A leading New Zealand researcher may have found a powerful new weapon to combat deadly, drug-resistant strains of tuberculosis, hidden in a drug that's been used elsewhere for decades.

Otago University microbiologist Professor Greg Cook is investigating if derivatives of amiloride, a diuretic long used for hypertension and congestive heart failure, could hold the key to stopping strains of TB from fighting drugs.

Around the world, resistant TB strains are becoming of increasing concern to scientists; of the 1.5 million people killed by TB every year, more than 200,000 had contracted a form that antibiotics could not kill.

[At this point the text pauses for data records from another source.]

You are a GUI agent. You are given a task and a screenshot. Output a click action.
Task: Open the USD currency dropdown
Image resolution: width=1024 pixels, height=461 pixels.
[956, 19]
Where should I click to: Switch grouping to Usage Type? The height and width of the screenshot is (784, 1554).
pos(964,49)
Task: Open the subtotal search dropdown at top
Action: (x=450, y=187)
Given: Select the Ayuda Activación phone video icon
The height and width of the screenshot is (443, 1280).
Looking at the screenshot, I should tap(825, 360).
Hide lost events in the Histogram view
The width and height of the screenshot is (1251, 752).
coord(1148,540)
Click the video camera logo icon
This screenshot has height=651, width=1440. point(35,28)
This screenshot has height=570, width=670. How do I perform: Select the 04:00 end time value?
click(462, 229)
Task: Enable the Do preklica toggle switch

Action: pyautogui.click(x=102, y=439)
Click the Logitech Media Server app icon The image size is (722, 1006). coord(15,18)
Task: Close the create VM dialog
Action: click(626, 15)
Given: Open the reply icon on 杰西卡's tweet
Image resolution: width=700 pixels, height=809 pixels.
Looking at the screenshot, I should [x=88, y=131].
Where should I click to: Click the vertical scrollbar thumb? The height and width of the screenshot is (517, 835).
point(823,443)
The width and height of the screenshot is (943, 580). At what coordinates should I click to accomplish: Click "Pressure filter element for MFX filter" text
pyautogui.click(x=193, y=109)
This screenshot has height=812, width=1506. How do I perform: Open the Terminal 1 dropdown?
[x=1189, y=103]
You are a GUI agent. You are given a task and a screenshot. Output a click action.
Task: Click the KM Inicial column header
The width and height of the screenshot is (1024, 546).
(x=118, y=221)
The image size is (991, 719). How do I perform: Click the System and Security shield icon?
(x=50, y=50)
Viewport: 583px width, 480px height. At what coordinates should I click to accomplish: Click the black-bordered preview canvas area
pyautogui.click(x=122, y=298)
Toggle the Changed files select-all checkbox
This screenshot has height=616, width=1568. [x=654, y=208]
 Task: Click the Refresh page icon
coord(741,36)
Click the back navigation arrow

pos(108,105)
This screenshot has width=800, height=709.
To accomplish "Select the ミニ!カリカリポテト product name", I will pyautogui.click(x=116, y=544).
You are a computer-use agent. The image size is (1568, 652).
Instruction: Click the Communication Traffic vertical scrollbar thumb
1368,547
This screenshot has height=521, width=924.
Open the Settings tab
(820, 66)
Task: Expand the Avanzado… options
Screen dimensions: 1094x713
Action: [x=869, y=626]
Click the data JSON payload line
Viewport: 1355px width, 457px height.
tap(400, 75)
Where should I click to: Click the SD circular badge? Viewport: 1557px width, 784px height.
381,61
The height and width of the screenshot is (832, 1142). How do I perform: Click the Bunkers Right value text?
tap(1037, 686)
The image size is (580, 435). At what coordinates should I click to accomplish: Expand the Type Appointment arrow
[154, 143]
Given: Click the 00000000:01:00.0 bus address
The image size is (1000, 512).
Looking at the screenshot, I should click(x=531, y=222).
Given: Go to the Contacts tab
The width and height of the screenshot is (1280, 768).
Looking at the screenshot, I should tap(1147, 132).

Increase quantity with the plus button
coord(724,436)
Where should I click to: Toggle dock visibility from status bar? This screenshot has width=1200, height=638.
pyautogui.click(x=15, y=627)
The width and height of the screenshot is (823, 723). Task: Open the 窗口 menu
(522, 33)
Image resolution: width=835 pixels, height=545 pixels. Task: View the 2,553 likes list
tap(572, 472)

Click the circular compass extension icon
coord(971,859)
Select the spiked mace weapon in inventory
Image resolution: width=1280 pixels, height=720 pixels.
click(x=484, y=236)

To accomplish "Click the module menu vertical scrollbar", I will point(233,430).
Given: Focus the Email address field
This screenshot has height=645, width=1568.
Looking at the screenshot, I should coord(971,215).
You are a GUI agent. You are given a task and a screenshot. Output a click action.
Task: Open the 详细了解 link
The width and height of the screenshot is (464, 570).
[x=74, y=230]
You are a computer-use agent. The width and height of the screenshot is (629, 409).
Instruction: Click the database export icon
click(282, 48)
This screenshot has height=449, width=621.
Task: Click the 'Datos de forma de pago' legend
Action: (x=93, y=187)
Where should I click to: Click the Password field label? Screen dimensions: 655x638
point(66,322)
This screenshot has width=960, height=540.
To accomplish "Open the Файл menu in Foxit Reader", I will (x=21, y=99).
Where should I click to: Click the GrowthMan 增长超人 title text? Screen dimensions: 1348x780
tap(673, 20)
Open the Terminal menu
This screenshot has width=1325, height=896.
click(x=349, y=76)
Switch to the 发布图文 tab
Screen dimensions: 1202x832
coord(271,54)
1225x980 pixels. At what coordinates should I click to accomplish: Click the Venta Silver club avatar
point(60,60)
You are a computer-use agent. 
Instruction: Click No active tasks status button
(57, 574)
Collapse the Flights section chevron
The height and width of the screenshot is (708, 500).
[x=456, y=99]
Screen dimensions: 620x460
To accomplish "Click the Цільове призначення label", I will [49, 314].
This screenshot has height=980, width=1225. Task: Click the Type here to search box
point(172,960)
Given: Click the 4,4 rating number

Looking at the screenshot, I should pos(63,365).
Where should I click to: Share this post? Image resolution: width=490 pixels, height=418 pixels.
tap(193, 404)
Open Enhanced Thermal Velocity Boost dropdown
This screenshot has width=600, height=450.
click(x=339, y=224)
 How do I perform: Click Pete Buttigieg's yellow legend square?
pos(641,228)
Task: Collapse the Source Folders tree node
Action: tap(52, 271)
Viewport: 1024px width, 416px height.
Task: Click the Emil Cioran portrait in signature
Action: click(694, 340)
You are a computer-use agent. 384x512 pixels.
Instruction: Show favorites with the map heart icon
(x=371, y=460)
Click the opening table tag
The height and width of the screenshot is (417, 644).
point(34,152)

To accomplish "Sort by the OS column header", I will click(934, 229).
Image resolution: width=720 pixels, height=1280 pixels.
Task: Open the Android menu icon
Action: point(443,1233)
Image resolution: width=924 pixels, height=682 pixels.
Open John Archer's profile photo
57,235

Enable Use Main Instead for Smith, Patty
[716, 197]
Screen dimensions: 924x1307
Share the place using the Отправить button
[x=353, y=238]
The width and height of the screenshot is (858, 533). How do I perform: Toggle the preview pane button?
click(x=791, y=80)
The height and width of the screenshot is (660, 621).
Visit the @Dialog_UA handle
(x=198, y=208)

"We have 10 million new cases of TB every year, and of those, five per cent are drug-resistant strains," Cook said.


In developing nations, the rate was much higher, reaching 40 per cent in China and 20 per cent in India.

"And, of course, these people are immigrating here - 75 per cent of all TB in New Zealand is from people who are born overseas - so these strains find their way into our country."

For those hard-to-kill strains, treatment is lengthy and expensive.

In one recent instance, clinicians at Dunedin Hospital who saved the life of a patient went through nine drugs before they cured him. The process cost $180,000.

Cook believed there was an urgent need to develop a new generation of drugs powerful enough to combat these new strains.

A decade ago, Cook and his team pin-pointed the activating process in a major enzyme of the bacterium (mycobacterium tuberculosis) responsible for tuberculosis.

Around the same time, a team of scientists discovered bedaquiline, trade name Sirturo, which gave the world its first new medicine for TB in more than 40 years.

Patients with drug-resistant TB had typically had to take medication for between one and two years. Bedaquiline slashed treatment to just eight weeks in clinical trials, as it effectively shut down the energy-generating machinery of mycobacterium tuberculosis.

That breakthrough led Cook to amiloride, which had molecular features resembling those of bedaquiline.

"We tested amiloride, and though it was a very weak inhibitor, nonetheless it was actually able to kill TB," he said.

"So we've taken a molecule that was already a good drug, we've made some modifications to it, and now we can show we can use it against TB."

The diuretic, which is designed to spare potassium in the body and has been around since 1967, also had potential uses against cancer.

Cook said a major strength of amiloride as an anti-TB agent was that it could be taken orally, making it much more suitable for use in Third World countries.

While there remained disproportionately high rates of TB among Maori and Pacific populations, he saw an opportunity to use these new drugs to rid New Zealand of the disease.

"We could lead the world because we've got such a low incidence rate and could actually eliminate TB, although, to do that, we'd still need to reduce our incidence by 70-fold."

Cook has received a three-year grant from the Health Research Council to take his lab-based amiloride findings further.

"We're already a long way down the track, and I'd expect that in the next one to two years, we are going to know if this is going to treat TB in some form of animal model."


• Tuberculosis (TB) is a bacterial infection that most commonly affects the lungs, but can also affect the lymph nodes, bones, joints and kidneys. It can cause meningitis.

• In New Zealand, there are approximately 300 cases of TB diagnosed each year. While life-threatening complications such as haemorrhage from the lungs are now rare, TB can still be a very serious disease, particularly for older people.

• Around the world, however, and particularly in Third World nations, TB kills 1.5 million people every year, of whom 200,000 contract drug-resistant strains.